→ **Instructions for the task**
Give again, word for word, each line below starting at the one that contains "Given: Tap the orange cookie settings icon" and ending at the one that contains "Screen dimensions: 476x1029".

→ **Study material**

********************

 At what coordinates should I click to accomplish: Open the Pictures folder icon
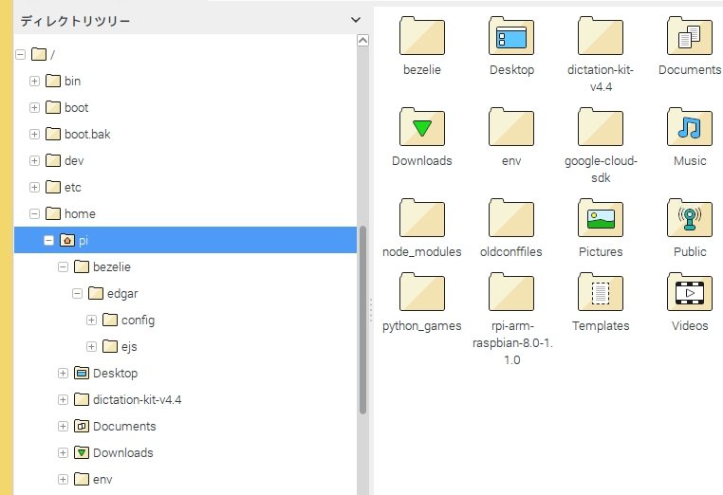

********************

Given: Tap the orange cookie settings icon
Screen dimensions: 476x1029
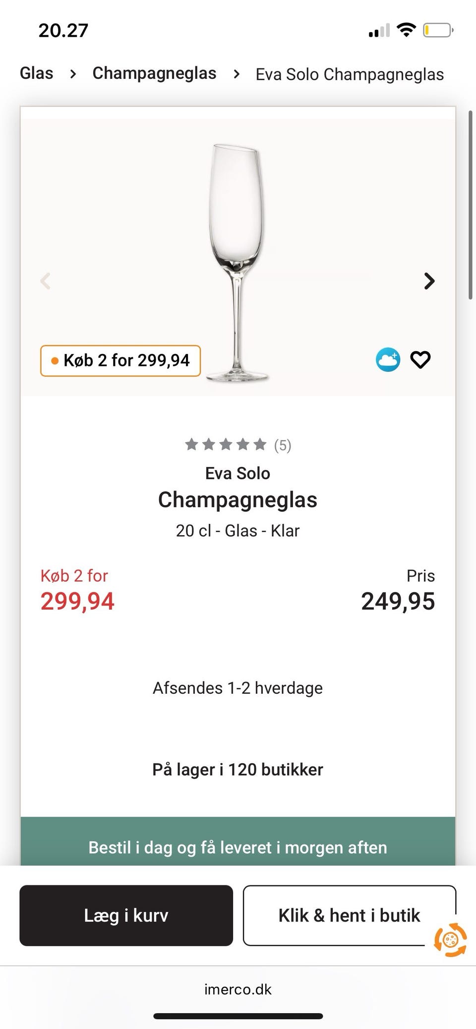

********************

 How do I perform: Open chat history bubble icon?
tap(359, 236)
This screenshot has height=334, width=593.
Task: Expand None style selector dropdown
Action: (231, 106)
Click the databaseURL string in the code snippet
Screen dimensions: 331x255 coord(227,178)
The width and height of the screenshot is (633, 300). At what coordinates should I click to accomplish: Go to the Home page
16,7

********************

→ **Your solution**
Given: Tap the orange cookie settings icon
Screen dimensions: 476x1029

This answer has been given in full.